In spite of the many amazing things graphene has been used for until now, the electronics industry has been kept at bay by the fact that the material's energy spectrum has had no “gap.” This is an essential property for the silicon and other chemicals that are used in the industry at this point. As a result, the carbon compound has been used to make smaller and faster transistors, which experts envision using in future computers that will be considerably faster than existing ones, PhysOrg reports.

Another problem associated with graphene transistors is the fact that they leak energy even when in their idle states. This has prevented manufacturers from including the material in their densely packed computer processors, which feature millions of transistors per square centimeter. “Strain engineering in graphene can effectively lead to new derivatives that offer better or different properties with respect to the parent material. This ‘tuneability’ is a unique to graphene. Having this crystal structure that it is both stretchable and of the highest electronic quality invites one to think of using this combination,” UM Manchester Center for Mesoscience and Nanotechnology Director, Professor Andre Geim says.

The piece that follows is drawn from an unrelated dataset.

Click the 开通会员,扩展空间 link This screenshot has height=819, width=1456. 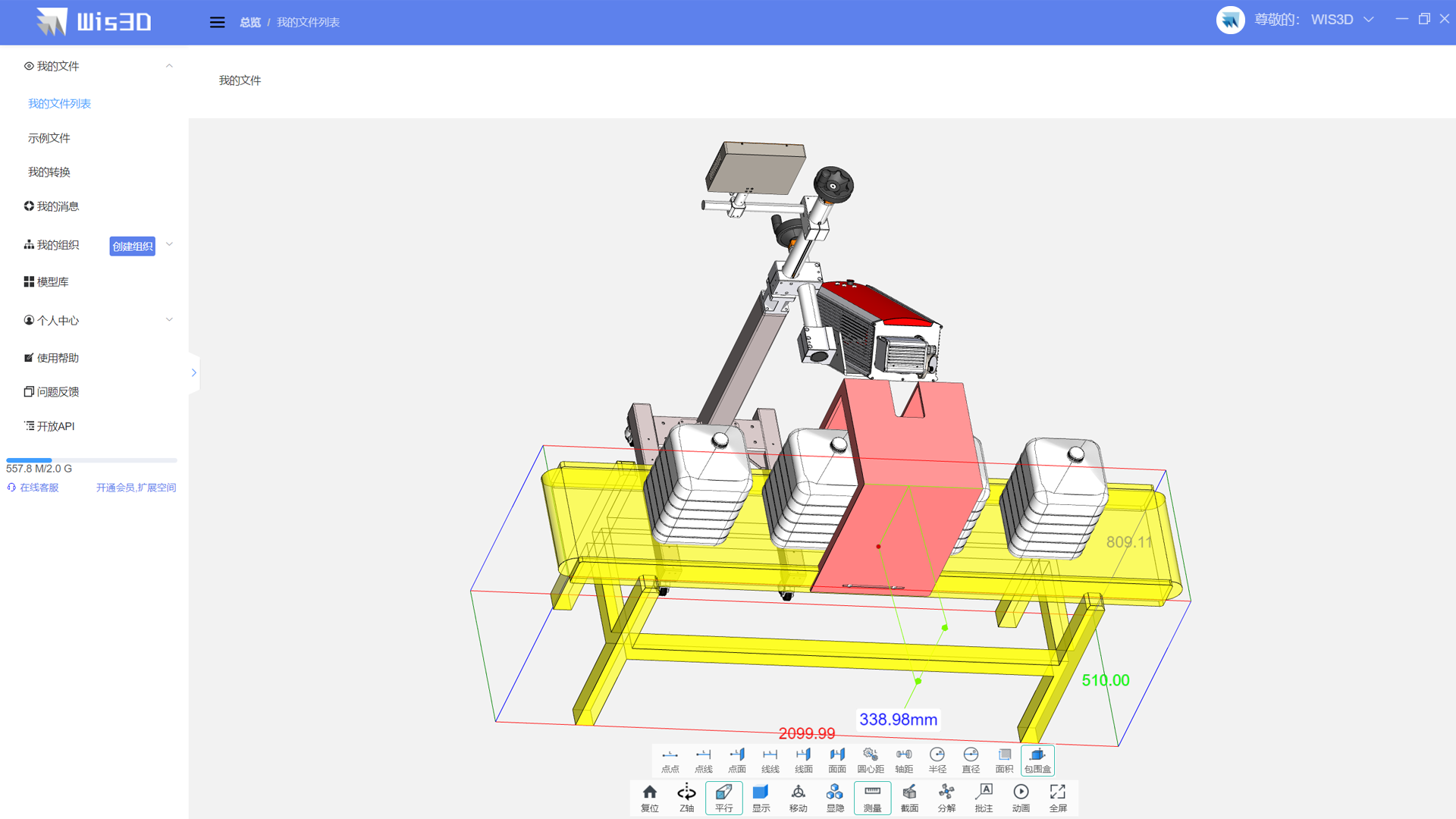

“The influence of strain on the electronic properties is a completely unexplored avenue with a lot of promise. It is such an elegant idea, and I am really excited about the prospects. No one could possibly expect that the effect could be so strong and potentially useful,” National University of Singapore and Boston University Physics Professor Antonio Castro Neto adds. The team members share that, when the graphene is stretched, more interesting consequences emerge, including modifications in the quantum Hall effect. Details are published in the paper entitled “Energy gaps and a zero-field quantum Hall effect in graphene by strain engineering.”